There are two approaches to teaching monologues: top-down (monologue utterances are produced on the basis of the text for reading) and bottom-up (skills of monologue speech are developed without text support, on the basis of the topic, problems and learned language material). The former cannot be used for beginners who cannot read at all or read easy and short texts whose content cannot serve as the basis for developing speaking. Besides, application of this approach presupposes that learners have enough background and cross-curricular knowledge, sufficient level of language proficiency etc. So the latter approach may be more effective.
Stages of teaching and activities used at them.
There are three stages in teaching monologue speech:
Connecting sentences into periods which express one complete idea and perform a certain communicative function (e.g. It’s cold today. It’s not snowing now. The sky is blue. The sun is shining).
Producing mini-monologues on the basis of different cues (support): visual (pictures, slides, objects etc), verbal (substitution tables, schemes, mind-maps, key words, plans, printed or recorded texts), or combined.

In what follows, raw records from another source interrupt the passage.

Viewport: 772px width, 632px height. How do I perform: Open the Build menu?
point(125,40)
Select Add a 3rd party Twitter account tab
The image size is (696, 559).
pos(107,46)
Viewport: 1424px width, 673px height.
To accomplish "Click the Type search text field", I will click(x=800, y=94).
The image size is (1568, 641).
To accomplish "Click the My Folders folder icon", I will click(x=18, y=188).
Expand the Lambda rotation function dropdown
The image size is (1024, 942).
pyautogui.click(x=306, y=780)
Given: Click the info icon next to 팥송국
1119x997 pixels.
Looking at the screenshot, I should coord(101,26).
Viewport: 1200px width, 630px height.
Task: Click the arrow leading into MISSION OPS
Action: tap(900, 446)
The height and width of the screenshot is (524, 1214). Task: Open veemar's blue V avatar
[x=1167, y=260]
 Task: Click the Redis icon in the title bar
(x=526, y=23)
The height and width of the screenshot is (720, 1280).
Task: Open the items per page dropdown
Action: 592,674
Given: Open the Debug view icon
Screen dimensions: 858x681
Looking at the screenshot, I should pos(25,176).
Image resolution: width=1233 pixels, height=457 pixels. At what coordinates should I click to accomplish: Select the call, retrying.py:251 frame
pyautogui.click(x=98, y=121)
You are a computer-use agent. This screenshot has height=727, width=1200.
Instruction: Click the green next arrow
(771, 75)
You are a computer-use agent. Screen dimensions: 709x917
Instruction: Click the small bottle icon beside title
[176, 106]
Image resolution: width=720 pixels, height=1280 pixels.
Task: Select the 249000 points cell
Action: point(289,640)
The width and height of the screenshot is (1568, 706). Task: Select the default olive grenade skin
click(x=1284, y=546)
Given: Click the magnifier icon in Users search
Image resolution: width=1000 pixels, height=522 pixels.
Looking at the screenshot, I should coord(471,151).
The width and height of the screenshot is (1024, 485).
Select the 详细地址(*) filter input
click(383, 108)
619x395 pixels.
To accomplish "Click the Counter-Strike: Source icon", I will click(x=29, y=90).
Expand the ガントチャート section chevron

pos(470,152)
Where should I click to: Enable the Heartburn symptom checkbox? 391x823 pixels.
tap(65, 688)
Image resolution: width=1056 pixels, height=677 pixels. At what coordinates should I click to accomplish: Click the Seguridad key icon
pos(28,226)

Producing different functional types of monologues on the topics envisaged by the curriculum. At this stage learners develop their skills to express their attitude to some facts or events, critically evaluate and prove the correctness of some facts, include elements of reflection and arguments in their utterances etc. At the same time the length of learners’ monologues increases and the focus is gradually shifted from the form to content.
Activities used at the first stage are semi-controlled productive activities. These are mainly activities like expanding the utterance by adding one more phrase or combining sentences of different types. (e.g. Let’s describe our classroom together. I’ll begin and you will help me. Or: Say in what type of building you live, describe what house or flat you have). At the stage learners also do non-communicative analytical activities to get aware of different cohesive devices, e.g. adverbial modifiers of time (now, then, yesterday, after school etc), referents (here, there, it, they etc).
Activities used at the second stage are communicative productive. Learners’ mini-monologues are motivated by a communicative task. Some support can be given if necessary (substitution tables, schemes, plans, mind maps, key words, visuals etc). Gradually the amount of support decreases. (e.g. You are a Kyivan. In Maidan Nezalezhnosati you meet a foreign tourist. He asks you how to get to Zoloti Vorota railway station. Help him. Have a look at the map. It will help you to be a good guide.)
Activities used at the third stage are communicative productive. Only natural support is provided (e.g. a geographic map). E.g. Topic: Life style. Hobbies. The type of monologue – narration. Task: You are a famous actor. Tell the journalist about your hobby.
Monologues can be spontaneous (produced immediately after receiving the task) and prepared beforehand. Both kinds are used.
Among all activities retelling should be mentioned. It can be used to develop prepared monologues but only if:
other learners do not know the content of the text and it is interesting for them;
some new communicative task is given (from another person, as a fairytale, with another end etc);
a new situation or more context (new data) is to be taken into account;
the text is transformed, paraphrased, combined with some other text etc (e.g. gossip, retelling telephone talk etc).
So it is not effective to make learners retell the text they have read together or the film they have all seen.